Extract, word for word, every line of the material from the one containing "Viewport: 1512px width, 792px height." through the final line, both included.

* Start Exercise material *

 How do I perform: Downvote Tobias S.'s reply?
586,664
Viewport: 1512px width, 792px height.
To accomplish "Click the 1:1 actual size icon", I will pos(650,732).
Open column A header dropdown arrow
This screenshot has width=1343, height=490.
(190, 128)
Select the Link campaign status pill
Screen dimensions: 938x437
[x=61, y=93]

* End Exercise material *

Task solution ->
Viewport: 1512px width, 792px height.
To accomplish "Click the 1:1 actual size icon", I will pos(650,732).
Open column A header dropdown arrow
This screenshot has width=1343, height=490.
(190, 128)
Select the Link campaign status pill
Screen dimensions: 938x437
[x=61, y=93]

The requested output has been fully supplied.